▶ **What is required**
Please return all of the data below verbatim, keeping every line in its original order.
■ ■ ■
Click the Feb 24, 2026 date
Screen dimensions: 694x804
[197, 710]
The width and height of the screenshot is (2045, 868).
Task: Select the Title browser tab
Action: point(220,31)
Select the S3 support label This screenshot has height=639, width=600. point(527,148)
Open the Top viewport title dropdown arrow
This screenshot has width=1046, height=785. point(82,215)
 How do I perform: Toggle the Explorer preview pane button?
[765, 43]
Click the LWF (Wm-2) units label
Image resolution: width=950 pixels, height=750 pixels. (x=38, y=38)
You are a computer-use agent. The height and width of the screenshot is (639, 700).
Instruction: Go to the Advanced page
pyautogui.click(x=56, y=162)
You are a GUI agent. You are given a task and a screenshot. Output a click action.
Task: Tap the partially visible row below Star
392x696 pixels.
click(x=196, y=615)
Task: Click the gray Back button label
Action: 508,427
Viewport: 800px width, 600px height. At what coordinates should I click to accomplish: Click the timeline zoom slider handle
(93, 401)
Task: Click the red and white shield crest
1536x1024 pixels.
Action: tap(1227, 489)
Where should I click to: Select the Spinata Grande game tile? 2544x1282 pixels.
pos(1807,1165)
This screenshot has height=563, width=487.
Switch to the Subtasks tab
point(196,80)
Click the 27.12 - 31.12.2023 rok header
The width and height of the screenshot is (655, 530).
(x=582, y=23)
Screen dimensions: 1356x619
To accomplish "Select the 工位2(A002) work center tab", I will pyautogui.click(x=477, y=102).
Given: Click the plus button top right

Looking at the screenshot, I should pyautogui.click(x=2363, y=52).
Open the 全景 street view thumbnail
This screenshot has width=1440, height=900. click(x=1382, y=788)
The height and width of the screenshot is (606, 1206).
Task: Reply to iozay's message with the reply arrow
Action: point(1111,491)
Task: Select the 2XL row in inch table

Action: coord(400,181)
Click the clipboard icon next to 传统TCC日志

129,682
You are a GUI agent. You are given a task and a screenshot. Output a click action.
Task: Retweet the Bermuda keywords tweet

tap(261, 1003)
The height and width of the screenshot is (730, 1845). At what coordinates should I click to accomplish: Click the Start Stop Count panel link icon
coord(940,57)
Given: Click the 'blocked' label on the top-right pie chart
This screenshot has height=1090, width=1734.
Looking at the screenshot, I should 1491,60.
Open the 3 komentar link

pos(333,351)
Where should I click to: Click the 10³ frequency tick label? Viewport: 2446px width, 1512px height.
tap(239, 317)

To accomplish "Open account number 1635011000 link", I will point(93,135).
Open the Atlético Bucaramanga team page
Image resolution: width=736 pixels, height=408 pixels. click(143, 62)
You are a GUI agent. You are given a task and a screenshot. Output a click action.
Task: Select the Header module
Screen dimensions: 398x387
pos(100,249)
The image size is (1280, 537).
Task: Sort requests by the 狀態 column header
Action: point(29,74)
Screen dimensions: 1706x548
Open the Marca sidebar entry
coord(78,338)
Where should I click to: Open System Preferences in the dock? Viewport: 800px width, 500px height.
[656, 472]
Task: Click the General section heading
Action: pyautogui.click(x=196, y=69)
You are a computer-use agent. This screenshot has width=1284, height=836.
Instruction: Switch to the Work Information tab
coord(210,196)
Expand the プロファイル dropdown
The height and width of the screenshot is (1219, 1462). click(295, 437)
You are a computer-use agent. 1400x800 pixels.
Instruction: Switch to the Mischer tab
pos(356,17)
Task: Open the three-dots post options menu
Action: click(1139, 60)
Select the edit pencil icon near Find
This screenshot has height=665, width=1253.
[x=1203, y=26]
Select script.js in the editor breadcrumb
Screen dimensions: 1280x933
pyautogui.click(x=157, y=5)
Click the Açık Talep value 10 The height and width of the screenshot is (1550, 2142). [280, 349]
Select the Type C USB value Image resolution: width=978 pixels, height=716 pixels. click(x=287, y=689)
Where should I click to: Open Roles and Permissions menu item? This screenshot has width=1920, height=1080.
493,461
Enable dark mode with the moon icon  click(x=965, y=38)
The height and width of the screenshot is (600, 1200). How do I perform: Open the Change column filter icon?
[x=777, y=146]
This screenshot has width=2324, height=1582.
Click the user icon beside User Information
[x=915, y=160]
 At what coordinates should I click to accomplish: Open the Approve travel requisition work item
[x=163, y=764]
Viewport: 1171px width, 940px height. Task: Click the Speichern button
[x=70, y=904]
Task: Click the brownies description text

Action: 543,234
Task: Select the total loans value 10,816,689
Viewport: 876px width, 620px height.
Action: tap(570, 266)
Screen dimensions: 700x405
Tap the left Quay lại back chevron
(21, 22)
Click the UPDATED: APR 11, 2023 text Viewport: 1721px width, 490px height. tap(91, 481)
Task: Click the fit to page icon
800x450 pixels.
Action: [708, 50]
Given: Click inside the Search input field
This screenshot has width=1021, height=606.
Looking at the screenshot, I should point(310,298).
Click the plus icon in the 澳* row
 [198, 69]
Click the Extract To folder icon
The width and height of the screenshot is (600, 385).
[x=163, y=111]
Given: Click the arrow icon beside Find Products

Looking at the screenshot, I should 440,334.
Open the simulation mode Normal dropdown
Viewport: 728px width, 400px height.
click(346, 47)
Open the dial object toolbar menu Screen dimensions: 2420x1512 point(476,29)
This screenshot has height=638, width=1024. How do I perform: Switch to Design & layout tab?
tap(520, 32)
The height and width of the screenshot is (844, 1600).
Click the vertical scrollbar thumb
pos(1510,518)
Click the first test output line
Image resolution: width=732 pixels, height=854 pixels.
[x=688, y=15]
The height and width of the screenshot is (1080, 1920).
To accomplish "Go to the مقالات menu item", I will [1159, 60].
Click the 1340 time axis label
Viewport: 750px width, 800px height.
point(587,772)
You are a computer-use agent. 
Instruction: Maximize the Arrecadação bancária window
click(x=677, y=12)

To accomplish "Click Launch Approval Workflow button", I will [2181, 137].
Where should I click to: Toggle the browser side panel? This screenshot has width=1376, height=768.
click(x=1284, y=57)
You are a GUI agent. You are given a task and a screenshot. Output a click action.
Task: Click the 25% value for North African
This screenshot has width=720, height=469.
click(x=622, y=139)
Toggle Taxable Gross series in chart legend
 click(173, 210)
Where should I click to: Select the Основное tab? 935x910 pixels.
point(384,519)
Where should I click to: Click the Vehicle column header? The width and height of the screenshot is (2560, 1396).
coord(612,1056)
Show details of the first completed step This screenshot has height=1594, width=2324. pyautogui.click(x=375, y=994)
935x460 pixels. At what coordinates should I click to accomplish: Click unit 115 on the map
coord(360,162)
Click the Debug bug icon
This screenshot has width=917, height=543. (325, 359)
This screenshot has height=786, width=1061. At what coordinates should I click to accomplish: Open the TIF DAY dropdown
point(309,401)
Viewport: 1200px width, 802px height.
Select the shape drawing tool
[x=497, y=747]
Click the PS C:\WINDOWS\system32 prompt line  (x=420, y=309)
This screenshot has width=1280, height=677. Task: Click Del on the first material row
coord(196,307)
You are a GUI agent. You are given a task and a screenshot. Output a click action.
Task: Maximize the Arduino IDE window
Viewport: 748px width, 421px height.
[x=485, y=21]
■ ■ ■
▶ **Completed task**
Click the Feb 24, 2026 date
Screen dimensions: 694x804
[197, 710]
The width and height of the screenshot is (2045, 868).
Task: Select the Title browser tab
Action: point(220,31)
Select the S3 support label This screenshot has height=639, width=600. point(527,148)
Open the Top viewport title dropdown arrow
This screenshot has width=1046, height=785. point(82,215)
 How do I perform: Toggle the Explorer preview pane button?
[765, 43]
Click the LWF (Wm-2) units label
Image resolution: width=950 pixels, height=750 pixels. (x=38, y=38)
You are a computer-use agent. The height and width of the screenshot is (639, 700).
Instruction: Go to the Advanced page
pyautogui.click(x=56, y=162)
You are a GUI agent. You are given a task and a screenshot. Output a click action.
Task: Tap the partially visible row below Star
392x696 pixels.
click(x=196, y=615)
Task: Click the gray Back button label
Action: 508,427
Viewport: 800px width, 600px height. At what coordinates should I click to accomplish: Click the timeline zoom slider handle
(93, 401)
Task: Click the red and white shield crest
1536x1024 pixels.
Action: tap(1227, 489)
Where should I click to: Select the Spinata Grande game tile? 2544x1282 pixels.
pos(1807,1165)
This screenshot has height=563, width=487.
Switch to the Subtasks tab
point(196,80)
Click the 27.12 - 31.12.2023 rok header
The width and height of the screenshot is (655, 530).
(x=582, y=23)
Screen dimensions: 1356x619
To accomplish "Select the 工位2(A002) work center tab", I will pyautogui.click(x=477, y=102).
Given: Click the plus button top right

Looking at the screenshot, I should pyautogui.click(x=2363, y=52).
Open the 全景 street view thumbnail
This screenshot has width=1440, height=900. click(x=1382, y=788)
The height and width of the screenshot is (606, 1206).
Task: Reply to iozay's message with the reply arrow
Action: point(1111,491)
Task: Select the 2XL row in inch table

Action: coord(400,181)
Click the clipboard icon next to 传统TCC日志

129,682
You are a GUI agent. You are given a task and a screenshot. Output a click action.
Task: Retweet the Bermuda keywords tweet

tap(261, 1003)
The height and width of the screenshot is (730, 1845). At what coordinates should I click to accomplish: Click the Start Stop Count panel link icon
coord(940,57)
Given: Click the 'blocked' label on the top-right pie chart
This screenshot has height=1090, width=1734.
Looking at the screenshot, I should 1491,60.
Open the 3 komentar link

pos(333,351)
Where should I click to: Click the 10³ frequency tick label? Viewport: 2446px width, 1512px height.
tap(239, 317)

To accomplish "Open account number 1635011000 link", I will point(93,135).
Open the Atlético Bucaramanga team page
Image resolution: width=736 pixels, height=408 pixels. click(143, 62)
You are a GUI agent. You are given a task and a screenshot. Output a click action.
Task: Select the Header module
Screen dimensions: 398x387
pos(100,249)
The image size is (1280, 537).
Task: Sort requests by the 狀態 column header
Action: point(29,74)
Screen dimensions: 1706x548
Open the Marca sidebar entry
coord(78,338)
Where should I click to: Open System Preferences in the dock? Viewport: 800px width, 500px height.
[656, 472]
Task: Click the General section heading
Action: pyautogui.click(x=196, y=69)
You are a computer-use agent. This screenshot has width=1284, height=836.
Instruction: Switch to the Work Information tab
coord(210,196)
Expand the プロファイル dropdown
The height and width of the screenshot is (1219, 1462). click(295, 437)
You are a computer-use agent. 1400x800 pixels.
Instruction: Switch to the Mischer tab
pos(356,17)
Task: Open the three-dots post options menu
Action: click(1139, 60)
Select the edit pencil icon near Find
This screenshot has height=665, width=1253.
[x=1203, y=26]
Select script.js in the editor breadcrumb
Screen dimensions: 1280x933
pyautogui.click(x=157, y=5)
Click the Açık Talep value 10 The height and width of the screenshot is (1550, 2142). [280, 349]
Select the Type C USB value Image resolution: width=978 pixels, height=716 pixels. click(x=287, y=689)
Where should I click to: Open Roles and Permissions menu item? This screenshot has width=1920, height=1080.
493,461
Enable dark mode with the moon icon  click(x=965, y=38)
The height and width of the screenshot is (600, 1200). How do I perform: Open the Change column filter icon?
[x=777, y=146]
This screenshot has width=2324, height=1582.
Click the user icon beside User Information
[x=915, y=160]
 At what coordinates should I click to accomplish: Open the Approve travel requisition work item
[x=163, y=764]
Viewport: 1171px width, 940px height. Task: Click the Speichern button
[x=70, y=904]
Task: Click the brownies description text

Action: 543,234
Task: Select the total loans value 10,816,689
Viewport: 876px width, 620px height.
Action: tap(570, 266)
Screen dimensions: 700x405
Tap the left Quay lại back chevron
(21, 22)
Click the UPDATED: APR 11, 2023 text Viewport: 1721px width, 490px height. tap(91, 481)
Task: Click the fit to page icon
800x450 pixels.
Action: [708, 50]
Given: Click inside the Search input field
This screenshot has width=1021, height=606.
Looking at the screenshot, I should point(310,298).
Click the plus icon in the 澳* row
 [198, 69]
Click the Extract To folder icon
The width and height of the screenshot is (600, 385).
[x=163, y=111]
Given: Click the arrow icon beside Find Products

Looking at the screenshot, I should 440,334.
Open the simulation mode Normal dropdown
Viewport: 728px width, 400px height.
click(346, 47)
Open the dial object toolbar menu Screen dimensions: 2420x1512 point(476,29)
This screenshot has height=638, width=1024. How do I perform: Switch to Design & layout tab?
tap(520, 32)
The height and width of the screenshot is (844, 1600).
Click the vertical scrollbar thumb
pos(1510,518)
Click the first test output line
Image resolution: width=732 pixels, height=854 pixels.
[x=688, y=15]
The height and width of the screenshot is (1080, 1920).
To accomplish "Go to the مقالات menu item", I will [1159, 60].
Click the 1340 time axis label
Viewport: 750px width, 800px height.
point(587,772)
You are a computer-use agent. 
Instruction: Maximize the Arrecadação bancária window
click(x=677, y=12)

To accomplish "Click Launch Approval Workflow button", I will [2181, 137].
Where should I click to: Toggle the browser side panel? This screenshot has width=1376, height=768.
click(x=1284, y=57)
You are a GUI agent. You are given a task and a screenshot. Output a click action.
Task: Click the 25% value for North African
This screenshot has width=720, height=469.
click(x=622, y=139)
Toggle Taxable Gross series in chart legend
 click(173, 210)
Where should I click to: Select the Основное tab? 935x910 pixels.
point(384,519)
Where should I click to: Click the Vehicle column header? The width and height of the screenshot is (2560, 1396).
coord(612,1056)
Show details of the first completed step This screenshot has height=1594, width=2324. pyautogui.click(x=375, y=994)
935x460 pixels. At what coordinates should I click to accomplish: Click unit 115 on the map
coord(360,162)
Click the Debug bug icon
This screenshot has width=917, height=543. (325, 359)
This screenshot has height=786, width=1061. At what coordinates should I click to accomplish: Open the TIF DAY dropdown
point(309,401)
Viewport: 1200px width, 802px height.
Select the shape drawing tool
[x=497, y=747]
Click the PS C:\WINDOWS\system32 prompt line  (x=420, y=309)
This screenshot has width=1280, height=677. Task: Click Del on the first material row
coord(196,307)
You are a GUI agent. You are given a task and a screenshot. Output a click action.
Task: Maximize the Arduino IDE window
Viewport: 748px width, 421px height.
[x=485, y=21]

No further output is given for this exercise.